June 9 (SeeNews) - Bulgaria's real economic growth will slow down to 2.5% in 2022 and slip further to 2.25% in 2023, the Organisation for Economic Co-operation and Development (OECD) said, lowering its December 2021 projection of 4.2% expansion in the current year.
The slowdown will be compounded by surging inflation resulting from the war in Ukraine, the OECD said in its June 2022 Economic Snapshot of Bulgaria.
Infrastructure investments funded by the European Union and government anti-crisis measures are expected to somewhat mitigate negative macroeconomic circumstances, according to the OECD.
"Soaring energy and food prices, growing uncertainty and supply difficulties for certain raw materials will weigh on activity and only be partly offset by the expected increase in public investment and the measures taken by the government to protect households from rising prices."
Consumer inflation is expected to quicken to 14.1% on average in 2022, before easing to 8.5% in 2023, further slowing down to 6% by the end of next year, the OECD forecast.
The Bulgarian economy will be affected by supply challenges in the construction sector, the inflow of refugees against the backdrop of an expected fall in tourist visits from the significant Russian and Ukrainian markets together with the potential effect on the energy sector of Russia cutting off natural gas supply in April, although guaranteed deliveries of liquefied natural gas (LNG) and more deliveries of gas from Azerbaijan through the planned Greece-Bulgaria interconnector are likely to prevent future shortages.
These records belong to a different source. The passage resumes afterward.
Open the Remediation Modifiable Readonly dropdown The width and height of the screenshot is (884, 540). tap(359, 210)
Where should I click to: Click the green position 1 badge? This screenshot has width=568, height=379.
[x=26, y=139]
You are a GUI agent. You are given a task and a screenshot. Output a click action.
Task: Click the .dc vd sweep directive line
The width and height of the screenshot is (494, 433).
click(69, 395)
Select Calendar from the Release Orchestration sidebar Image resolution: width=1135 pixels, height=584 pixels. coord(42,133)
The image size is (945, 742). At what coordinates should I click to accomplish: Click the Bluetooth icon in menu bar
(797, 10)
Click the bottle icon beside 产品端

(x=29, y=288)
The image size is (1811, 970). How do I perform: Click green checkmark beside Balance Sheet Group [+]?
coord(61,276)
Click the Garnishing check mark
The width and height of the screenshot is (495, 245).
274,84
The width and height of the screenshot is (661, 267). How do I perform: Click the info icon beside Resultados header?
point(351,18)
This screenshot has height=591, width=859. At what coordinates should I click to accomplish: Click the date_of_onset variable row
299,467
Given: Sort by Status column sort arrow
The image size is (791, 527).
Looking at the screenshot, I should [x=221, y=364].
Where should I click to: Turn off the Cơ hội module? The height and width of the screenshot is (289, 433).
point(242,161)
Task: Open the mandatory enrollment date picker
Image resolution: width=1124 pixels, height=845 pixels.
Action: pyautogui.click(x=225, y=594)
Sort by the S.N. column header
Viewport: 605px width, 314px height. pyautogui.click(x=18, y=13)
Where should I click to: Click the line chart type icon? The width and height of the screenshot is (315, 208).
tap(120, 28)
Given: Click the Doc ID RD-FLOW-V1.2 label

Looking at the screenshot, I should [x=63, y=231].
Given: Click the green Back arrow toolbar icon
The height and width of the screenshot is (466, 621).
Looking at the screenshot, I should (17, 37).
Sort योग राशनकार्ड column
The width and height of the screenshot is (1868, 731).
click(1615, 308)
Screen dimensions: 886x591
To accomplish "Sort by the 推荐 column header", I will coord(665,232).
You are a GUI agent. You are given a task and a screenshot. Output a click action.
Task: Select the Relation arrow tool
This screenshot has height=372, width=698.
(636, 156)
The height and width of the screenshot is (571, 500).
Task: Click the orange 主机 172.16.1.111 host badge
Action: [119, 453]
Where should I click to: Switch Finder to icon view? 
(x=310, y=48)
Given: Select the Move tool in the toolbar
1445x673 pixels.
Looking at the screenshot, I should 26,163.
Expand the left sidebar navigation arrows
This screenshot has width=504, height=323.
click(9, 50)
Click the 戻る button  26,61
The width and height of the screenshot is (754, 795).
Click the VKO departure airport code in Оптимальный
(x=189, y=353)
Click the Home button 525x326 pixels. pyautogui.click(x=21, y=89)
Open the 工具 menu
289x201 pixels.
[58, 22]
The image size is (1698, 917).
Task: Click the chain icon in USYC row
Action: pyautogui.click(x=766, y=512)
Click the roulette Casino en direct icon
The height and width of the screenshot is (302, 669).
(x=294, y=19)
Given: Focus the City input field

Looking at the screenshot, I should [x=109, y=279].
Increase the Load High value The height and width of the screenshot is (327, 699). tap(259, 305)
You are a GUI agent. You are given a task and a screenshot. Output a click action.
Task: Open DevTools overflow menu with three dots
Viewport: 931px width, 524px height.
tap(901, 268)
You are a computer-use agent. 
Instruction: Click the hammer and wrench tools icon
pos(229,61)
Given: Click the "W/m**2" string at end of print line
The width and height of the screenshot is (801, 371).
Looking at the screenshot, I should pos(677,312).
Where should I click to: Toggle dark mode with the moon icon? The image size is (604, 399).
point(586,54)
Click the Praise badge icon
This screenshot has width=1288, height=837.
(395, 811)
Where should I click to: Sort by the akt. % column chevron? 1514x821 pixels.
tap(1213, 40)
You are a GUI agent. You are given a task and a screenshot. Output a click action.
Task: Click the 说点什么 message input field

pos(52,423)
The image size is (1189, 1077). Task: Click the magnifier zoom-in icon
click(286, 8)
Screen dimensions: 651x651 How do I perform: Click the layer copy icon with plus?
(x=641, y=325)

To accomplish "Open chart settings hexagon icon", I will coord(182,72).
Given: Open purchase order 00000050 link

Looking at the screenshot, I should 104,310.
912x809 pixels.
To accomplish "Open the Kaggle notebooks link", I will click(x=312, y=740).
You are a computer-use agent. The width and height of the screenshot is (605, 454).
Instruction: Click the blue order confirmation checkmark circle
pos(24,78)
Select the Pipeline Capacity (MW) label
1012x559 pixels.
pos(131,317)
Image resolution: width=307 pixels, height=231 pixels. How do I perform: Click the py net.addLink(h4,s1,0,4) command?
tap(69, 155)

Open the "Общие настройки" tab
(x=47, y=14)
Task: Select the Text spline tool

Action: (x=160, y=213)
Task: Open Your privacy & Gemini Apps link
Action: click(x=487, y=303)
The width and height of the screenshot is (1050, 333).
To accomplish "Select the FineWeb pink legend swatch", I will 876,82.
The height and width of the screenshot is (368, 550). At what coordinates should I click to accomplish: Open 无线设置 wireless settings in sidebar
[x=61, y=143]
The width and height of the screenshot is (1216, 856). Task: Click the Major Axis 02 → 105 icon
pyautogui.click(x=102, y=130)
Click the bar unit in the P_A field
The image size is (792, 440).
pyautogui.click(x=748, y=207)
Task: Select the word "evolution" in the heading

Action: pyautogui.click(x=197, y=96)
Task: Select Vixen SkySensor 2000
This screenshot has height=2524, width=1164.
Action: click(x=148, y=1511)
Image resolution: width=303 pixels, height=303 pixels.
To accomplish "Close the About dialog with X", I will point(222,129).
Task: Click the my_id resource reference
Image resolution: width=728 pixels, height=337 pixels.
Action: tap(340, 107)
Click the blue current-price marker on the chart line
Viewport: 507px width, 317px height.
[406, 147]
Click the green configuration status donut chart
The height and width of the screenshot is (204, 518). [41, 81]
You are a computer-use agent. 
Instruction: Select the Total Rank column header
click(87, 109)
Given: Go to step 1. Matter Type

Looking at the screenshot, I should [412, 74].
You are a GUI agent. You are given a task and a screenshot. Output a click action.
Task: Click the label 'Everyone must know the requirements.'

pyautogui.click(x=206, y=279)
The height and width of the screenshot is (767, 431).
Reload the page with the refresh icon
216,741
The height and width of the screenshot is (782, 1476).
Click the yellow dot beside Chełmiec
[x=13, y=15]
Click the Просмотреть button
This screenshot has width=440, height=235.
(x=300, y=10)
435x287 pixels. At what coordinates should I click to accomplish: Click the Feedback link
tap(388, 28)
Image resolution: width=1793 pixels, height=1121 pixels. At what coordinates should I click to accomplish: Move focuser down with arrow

"Protecting low-income households against rising energy and food prices with targeted aid, such as cash transfers, would be more effective than freezing tariffs, generalised subsidies or a VAT reduction, and also avoid distorting price signals," the OECD noted, while highlighting the need for Bulgaria to promote the energy transition and deploy EU funds in boosting renewables use so as to guarantee better energy security.